The collaborative study on the genetics of alcoholism: an update

Alcohol Research & Health, Fall, 2002 by Howard J. Edenberg

DNA Regions Associated with Co-Occurring Disorders. Many people in the COGA families of alcoholics also met the DSM-III-R diagnostic criteria for major depressive disorder or depressive syndrome (Nurnberger et al. 2001). Depression alone showed modest evidence of linkage to a region on chromosome 7. The phenotype characterized by co-occurring alcoholism and depression showed evidence of linkage to a region on chromosome 2, primarily in the replication sample. The most interesting finding was for the broad "alcoholism or depression" phenotype, with very strong evidence for linkage to the same region of chromosome 1 that was linked to alcoholism alone (Nurnberger et al. 2001). This suggests that a gene or genes within this chromosomal region increase the risk for both alcoholism and depression. (For more information on these analyses, see the article by Nurnberger and colleagues, pp. 233-240, in this issue.)

DNA Regions Linked with Electrophysiological Measures. The COGA investigators also evaluated electrophysiological variables, such as EEGs and ERPs, from study participants. EEGs measure overall brain activity, whereas ERPs are brain waves elicited in response to specific stimuli (e.g., a light or sound). Analysis of such electrophysiological data may reveal a subset of genes that affect these quantitative, biological phenotypes related to alcoholism (Porjesz et al. 1998, 2002). One component of an ERP is a brain wave called P300, which typically occurs 300 milliseconds after a stimulus. Previous studies had found that a reduced amplitude of the P300 wave is a heritable phenotype that correlates with alcohol dependence and other psychiatric disorders (Porjesz et al. 1998). The genetic analyses of the COGA participants identified four regions, on chromosomes 2, 5, 6, and 13, that appear to contain genes affecting the amplitude of the P300 (Begleiter et al. 1998).

In addition to these findings, recent analyses demonstrate strong evidence for a locus that affects brain wave oscillations as measured by electroencephalography (Porjesz et al. 2002). Thus, a gene or genes that affect brain rhythms lies in a region of chromosome 4 that contains a cluster of genes encoding proteins (i.e., receptors) which interact with the brain chemical gamma-aminobutyric acid (GABA).

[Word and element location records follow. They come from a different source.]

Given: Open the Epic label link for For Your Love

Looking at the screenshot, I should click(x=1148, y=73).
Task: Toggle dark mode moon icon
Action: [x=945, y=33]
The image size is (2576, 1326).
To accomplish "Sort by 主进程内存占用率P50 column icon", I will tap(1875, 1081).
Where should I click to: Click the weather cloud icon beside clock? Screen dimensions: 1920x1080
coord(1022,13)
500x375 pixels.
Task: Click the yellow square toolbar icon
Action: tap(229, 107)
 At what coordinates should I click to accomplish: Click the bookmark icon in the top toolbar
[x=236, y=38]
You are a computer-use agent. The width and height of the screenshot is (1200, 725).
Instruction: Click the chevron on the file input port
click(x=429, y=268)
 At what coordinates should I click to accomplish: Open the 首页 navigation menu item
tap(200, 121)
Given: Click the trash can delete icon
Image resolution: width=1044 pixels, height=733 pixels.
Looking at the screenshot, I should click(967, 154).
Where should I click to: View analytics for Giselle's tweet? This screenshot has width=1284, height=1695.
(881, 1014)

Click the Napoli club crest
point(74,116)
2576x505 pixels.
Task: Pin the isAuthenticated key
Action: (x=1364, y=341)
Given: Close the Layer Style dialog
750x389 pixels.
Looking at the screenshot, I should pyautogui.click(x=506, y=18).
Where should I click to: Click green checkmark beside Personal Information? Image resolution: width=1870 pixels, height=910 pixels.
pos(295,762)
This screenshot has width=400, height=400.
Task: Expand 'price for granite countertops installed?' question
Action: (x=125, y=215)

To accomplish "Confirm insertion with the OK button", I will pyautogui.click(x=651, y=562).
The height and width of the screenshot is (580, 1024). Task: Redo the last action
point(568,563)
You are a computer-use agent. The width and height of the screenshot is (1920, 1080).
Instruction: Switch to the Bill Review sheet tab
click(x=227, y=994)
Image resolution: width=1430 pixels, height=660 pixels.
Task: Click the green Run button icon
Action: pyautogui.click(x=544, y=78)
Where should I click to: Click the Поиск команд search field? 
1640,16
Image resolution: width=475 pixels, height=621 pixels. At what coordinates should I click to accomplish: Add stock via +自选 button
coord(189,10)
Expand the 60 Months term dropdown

Candidate Genes. COGA researchers have also analyzed candidate genes--genes suspected to play a role in the development of alcoholism based on other studies. Some of these candidate genes encode components of various brain chemical systems that allow communication among nerve cells. Two of these genes are the dopamine [D.sub.2] receptor gene (DR[D.sub.2]) and a serotonin transporter gene (HTT). However, the analyses found no evidence that DR[D.sub.2] affected the risk for alcoholism (Edenberg et al. 1998a) or that HTT was linked to either alcoholism in general or to a more severe form of alcoholism (Edenberg et al. 1998b).

Perspective

Where does the COGA study go from here? The increasing availability of the DNA sequence of the entire human genome and knowledge of variations in that sequence among people are greatly aiding the current phase of the research. Particularly important to the current work is the use of the sequence data to identify which genes are located within the regions that have shown linkage with alcoholism and the other phenotypes examined in the COGA analyses and to identify variations (i.e., polymorphisms) within those genes. Where the available data are incomplete or insufficient, COGA researchers are seeking these polymorphisms themselves. Of particular value are single-nucleotide polymorphisms (SNPs)--sites at which people differ in a single base pair--in or near genes within the regions of interest. COGA investigators are doing additional genotyping of SNPs in and near candidate genes in the regions of linkage for further analysis of linkage and linkage disequilibrium (i.e., the nonrandom association of alleles). This should allow the investigators to greatly narrow the regions and to identify individual genes in which variations affect the risk for alcoholism and the other phenotypes they are studying.